11世紀半ば、ビザンチン帝国(=東ローマ帝国)の首都コンスタンティノポリスで製造されたヒスタメノン・ノミスマ金貨。ヒスタメノン・ノミスマは「標準貨幣」を意味し、ソリダス金貨を発展させた金貨として発行されました。この時代に造られた金貨は
独特な製造方法から御椀状になっており、通称「カップコイン」とも呼ばれています。 表面のイエス・キリスト像が凸になり、裏面のコンスタンティノス9世の像が凹になっています。
表面の
イエス・キリスト像はコンスタンティノポリス(*現在のイスタンブール)に健立されたアヤソフィア大聖堂内にあるモザイクイコンと同じ構図であり、伝統的なビザンチン様式を形容していることが分かります。

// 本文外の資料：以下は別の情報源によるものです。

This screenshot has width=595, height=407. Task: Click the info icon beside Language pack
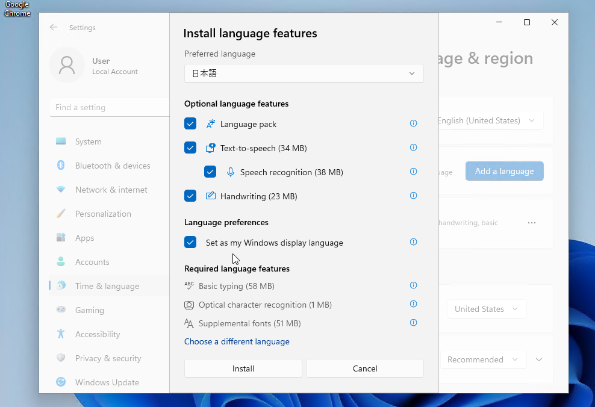tap(413, 123)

イエス・キリストのモザイクイコン 裏面に表現された皇帝コンスタンティノス9世像は特徴的な冠を戴き、十字架の王笏と宝珠を手にしています。この
正面像の構図はイエス・キリストや聖母マリアなどのイコンに代表されるように、キリスト教の神聖性を象徴するものです。ここではビザンチン皇帝が東方正教会の長であり、守護者であることを示しています。
コンスタンティノス9世モノマコス(孤独戦士)はもともと元老院議員を経験した貴族でした。13年の治世中、コンスタンティノス9世は文官を重用し、文芸や学問を奨励しました。しかし財政・軍事面では目立った功績を残せず、ビザンチン帝国の衰退を進めたとも評されています。